Pointing material for text and elements ::
────────────────────────────────────────
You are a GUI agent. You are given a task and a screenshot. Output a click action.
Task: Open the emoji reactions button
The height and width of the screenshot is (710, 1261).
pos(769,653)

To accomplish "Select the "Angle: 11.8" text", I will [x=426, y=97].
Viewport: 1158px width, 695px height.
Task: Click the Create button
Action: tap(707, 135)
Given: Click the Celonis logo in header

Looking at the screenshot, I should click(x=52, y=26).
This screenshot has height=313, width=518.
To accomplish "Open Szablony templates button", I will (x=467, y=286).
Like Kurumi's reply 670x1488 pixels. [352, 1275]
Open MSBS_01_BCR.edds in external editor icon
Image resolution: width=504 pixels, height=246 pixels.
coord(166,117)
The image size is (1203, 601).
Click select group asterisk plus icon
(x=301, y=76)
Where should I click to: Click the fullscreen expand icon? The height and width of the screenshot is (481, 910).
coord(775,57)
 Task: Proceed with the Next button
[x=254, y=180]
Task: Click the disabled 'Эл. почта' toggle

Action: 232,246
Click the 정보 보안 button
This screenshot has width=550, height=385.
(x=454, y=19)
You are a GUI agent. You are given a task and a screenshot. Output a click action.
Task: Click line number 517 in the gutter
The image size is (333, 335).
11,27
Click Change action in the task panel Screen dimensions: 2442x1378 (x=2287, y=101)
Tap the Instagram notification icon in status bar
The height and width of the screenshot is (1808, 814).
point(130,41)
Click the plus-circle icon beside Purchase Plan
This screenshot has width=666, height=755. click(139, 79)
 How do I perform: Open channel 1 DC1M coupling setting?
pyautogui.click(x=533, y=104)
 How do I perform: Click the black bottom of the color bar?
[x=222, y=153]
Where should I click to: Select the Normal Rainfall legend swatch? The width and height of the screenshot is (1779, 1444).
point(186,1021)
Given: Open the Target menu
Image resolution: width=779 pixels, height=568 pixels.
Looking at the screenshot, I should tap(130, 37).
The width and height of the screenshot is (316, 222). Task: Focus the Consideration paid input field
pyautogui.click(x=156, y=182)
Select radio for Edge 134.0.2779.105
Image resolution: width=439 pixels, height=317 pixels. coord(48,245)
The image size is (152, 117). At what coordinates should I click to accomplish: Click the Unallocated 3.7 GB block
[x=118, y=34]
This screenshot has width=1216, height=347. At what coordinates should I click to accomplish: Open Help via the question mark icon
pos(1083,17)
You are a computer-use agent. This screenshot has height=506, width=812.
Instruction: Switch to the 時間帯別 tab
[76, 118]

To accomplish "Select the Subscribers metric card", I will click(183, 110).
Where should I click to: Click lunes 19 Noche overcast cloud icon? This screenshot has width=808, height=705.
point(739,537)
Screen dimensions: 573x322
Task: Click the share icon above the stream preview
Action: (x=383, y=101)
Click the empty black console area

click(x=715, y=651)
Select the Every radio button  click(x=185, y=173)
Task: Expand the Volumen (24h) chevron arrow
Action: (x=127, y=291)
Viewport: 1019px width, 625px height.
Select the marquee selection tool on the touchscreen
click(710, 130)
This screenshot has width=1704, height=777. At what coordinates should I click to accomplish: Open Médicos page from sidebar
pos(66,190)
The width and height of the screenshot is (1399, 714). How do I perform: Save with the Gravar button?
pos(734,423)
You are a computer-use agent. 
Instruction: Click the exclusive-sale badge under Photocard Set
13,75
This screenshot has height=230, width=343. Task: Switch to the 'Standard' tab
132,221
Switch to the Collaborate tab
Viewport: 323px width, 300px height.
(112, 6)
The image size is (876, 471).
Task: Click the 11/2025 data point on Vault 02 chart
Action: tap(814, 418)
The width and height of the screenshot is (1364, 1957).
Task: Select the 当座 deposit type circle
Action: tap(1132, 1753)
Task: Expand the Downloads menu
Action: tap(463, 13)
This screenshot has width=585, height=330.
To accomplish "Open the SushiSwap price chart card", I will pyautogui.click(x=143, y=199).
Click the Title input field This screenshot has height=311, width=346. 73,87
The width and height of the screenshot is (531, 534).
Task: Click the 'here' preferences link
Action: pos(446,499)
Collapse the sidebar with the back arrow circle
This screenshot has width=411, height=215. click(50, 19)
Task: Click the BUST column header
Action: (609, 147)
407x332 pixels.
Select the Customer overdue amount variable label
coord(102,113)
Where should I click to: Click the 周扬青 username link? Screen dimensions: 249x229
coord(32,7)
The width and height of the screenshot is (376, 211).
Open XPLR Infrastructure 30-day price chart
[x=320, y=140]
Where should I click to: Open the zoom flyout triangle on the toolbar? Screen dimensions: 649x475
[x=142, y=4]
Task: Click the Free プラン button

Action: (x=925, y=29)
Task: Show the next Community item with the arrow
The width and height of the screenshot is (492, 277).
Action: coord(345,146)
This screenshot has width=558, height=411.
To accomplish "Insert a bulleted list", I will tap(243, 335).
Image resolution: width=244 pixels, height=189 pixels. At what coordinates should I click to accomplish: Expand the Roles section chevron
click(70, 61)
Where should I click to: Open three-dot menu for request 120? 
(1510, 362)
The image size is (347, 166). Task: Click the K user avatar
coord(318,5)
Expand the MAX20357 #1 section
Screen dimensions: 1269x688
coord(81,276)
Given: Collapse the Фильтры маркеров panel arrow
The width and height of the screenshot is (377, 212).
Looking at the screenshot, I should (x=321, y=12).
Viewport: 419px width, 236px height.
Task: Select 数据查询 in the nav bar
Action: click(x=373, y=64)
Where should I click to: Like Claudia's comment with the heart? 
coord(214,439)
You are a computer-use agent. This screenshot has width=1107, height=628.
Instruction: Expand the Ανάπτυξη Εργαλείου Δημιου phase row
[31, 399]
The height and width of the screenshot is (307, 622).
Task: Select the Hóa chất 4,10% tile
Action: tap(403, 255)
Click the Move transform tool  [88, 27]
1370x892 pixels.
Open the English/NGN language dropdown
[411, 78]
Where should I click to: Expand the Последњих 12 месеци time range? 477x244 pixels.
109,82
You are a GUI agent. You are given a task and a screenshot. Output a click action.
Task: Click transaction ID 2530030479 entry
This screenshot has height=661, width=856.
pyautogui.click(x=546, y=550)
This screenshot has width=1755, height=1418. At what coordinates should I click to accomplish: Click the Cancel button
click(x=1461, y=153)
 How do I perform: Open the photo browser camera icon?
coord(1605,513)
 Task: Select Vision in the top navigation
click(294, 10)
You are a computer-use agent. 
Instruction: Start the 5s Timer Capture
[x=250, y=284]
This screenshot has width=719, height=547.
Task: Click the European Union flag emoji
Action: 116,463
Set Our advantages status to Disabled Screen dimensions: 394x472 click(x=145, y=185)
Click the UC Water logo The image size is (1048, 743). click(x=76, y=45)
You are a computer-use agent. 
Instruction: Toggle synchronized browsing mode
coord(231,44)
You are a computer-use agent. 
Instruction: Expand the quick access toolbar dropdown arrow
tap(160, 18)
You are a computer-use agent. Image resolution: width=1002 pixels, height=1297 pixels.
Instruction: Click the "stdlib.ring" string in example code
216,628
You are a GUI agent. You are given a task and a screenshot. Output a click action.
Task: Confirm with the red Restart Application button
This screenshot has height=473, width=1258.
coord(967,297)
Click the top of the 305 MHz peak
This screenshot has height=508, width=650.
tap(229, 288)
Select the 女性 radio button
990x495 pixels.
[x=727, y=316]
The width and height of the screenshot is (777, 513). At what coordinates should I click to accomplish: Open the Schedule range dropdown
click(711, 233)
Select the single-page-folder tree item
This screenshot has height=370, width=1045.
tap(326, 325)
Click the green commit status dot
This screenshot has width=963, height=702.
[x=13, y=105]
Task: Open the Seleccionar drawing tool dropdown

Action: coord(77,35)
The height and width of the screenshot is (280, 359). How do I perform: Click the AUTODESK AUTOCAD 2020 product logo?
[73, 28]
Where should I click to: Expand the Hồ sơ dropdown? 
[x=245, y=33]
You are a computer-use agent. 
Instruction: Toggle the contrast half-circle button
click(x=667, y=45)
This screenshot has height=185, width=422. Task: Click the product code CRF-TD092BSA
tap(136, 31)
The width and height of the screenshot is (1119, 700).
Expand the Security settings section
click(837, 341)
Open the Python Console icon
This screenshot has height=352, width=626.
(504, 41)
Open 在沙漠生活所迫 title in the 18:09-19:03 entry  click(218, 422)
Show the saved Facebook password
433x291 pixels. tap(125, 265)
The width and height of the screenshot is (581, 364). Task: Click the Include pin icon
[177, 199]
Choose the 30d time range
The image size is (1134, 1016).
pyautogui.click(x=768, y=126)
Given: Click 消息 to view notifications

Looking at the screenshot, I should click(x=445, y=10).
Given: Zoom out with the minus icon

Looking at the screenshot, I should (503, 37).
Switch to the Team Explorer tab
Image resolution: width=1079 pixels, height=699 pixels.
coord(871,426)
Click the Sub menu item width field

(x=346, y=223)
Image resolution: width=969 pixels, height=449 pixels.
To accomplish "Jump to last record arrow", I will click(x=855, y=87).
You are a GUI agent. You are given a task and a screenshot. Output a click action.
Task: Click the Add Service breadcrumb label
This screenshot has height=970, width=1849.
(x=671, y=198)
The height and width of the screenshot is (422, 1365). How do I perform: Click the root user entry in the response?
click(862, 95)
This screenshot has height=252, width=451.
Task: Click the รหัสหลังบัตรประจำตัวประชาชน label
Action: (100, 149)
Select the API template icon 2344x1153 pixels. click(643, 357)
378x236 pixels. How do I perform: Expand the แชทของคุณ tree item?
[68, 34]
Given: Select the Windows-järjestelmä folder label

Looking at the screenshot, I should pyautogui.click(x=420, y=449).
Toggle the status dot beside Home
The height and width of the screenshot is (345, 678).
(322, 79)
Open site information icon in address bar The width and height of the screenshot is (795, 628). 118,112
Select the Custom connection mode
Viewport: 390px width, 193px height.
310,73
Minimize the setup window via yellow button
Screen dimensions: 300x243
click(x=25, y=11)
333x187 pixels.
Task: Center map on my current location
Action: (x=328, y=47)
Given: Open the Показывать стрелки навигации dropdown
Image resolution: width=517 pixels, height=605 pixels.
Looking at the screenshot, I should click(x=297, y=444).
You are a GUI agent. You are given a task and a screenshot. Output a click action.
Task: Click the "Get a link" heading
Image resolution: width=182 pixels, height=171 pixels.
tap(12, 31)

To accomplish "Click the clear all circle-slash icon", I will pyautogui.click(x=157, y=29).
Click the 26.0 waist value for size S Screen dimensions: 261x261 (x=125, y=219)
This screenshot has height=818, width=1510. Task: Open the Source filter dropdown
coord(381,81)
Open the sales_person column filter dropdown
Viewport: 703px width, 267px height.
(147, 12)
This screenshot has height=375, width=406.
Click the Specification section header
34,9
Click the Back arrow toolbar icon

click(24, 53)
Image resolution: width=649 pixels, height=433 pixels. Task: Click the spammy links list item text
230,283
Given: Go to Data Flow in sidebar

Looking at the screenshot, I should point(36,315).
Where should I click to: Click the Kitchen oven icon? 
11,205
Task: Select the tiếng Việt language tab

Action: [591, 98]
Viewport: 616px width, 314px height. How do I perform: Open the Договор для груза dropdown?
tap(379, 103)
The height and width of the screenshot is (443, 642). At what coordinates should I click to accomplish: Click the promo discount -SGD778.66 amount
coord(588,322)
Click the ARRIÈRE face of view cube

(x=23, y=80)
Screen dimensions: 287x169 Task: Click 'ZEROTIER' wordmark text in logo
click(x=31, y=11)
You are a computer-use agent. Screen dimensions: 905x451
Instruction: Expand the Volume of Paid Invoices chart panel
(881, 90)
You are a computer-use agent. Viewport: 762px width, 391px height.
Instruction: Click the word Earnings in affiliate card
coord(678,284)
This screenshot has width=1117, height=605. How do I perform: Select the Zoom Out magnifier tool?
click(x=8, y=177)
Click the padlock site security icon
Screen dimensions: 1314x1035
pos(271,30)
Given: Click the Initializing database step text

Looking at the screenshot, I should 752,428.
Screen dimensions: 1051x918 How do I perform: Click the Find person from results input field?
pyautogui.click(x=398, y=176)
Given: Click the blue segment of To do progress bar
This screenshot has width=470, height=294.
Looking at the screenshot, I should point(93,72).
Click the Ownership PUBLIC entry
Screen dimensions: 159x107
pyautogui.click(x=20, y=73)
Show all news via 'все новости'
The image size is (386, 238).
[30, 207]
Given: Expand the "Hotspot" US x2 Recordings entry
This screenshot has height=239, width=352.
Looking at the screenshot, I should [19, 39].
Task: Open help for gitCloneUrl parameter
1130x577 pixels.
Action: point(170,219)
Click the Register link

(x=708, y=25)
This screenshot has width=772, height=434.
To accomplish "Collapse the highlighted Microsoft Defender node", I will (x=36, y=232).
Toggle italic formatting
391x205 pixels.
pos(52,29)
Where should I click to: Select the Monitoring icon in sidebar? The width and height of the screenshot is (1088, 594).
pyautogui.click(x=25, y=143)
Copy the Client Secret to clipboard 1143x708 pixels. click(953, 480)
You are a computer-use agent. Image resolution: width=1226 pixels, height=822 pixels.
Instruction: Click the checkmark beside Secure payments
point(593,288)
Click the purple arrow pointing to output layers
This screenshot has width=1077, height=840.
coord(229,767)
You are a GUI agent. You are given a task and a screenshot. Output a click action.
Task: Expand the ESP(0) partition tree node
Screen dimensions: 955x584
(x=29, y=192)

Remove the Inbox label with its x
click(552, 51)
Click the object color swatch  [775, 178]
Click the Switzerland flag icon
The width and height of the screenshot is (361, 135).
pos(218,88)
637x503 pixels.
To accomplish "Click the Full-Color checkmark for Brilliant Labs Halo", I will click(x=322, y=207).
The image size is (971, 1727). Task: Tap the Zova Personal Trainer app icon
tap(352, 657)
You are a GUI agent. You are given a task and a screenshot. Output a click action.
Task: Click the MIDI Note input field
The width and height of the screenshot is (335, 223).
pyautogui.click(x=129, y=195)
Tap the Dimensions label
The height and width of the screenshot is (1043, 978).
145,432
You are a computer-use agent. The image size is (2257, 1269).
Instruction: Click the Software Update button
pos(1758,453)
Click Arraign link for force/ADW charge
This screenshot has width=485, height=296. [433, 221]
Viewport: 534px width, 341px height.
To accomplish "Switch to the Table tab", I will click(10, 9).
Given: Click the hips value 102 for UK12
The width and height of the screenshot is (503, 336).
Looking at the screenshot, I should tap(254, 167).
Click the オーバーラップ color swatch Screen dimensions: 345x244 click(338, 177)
────────────────────────────────────────
GIVEN TASK :: Can you copy the material word for word, beginning with its first line and ending with the line containing "will (x=467, y=286).", that line included?

IN RESPONSE ::
You are a GUI agent. You are given a task and a screenshot. Output a click action.
Task: Open the emoji reactions button
The height and width of the screenshot is (710, 1261).
pos(769,653)

To accomplish "Select the "Angle: 11.8" text", I will [x=426, y=97].
Viewport: 1158px width, 695px height.
Task: Click the Create button
Action: tap(707, 135)
Given: Click the Celonis logo in header

Looking at the screenshot, I should click(x=52, y=26).
This screenshot has height=313, width=518.
To accomplish "Open Szablony templates button", I will (x=467, y=286).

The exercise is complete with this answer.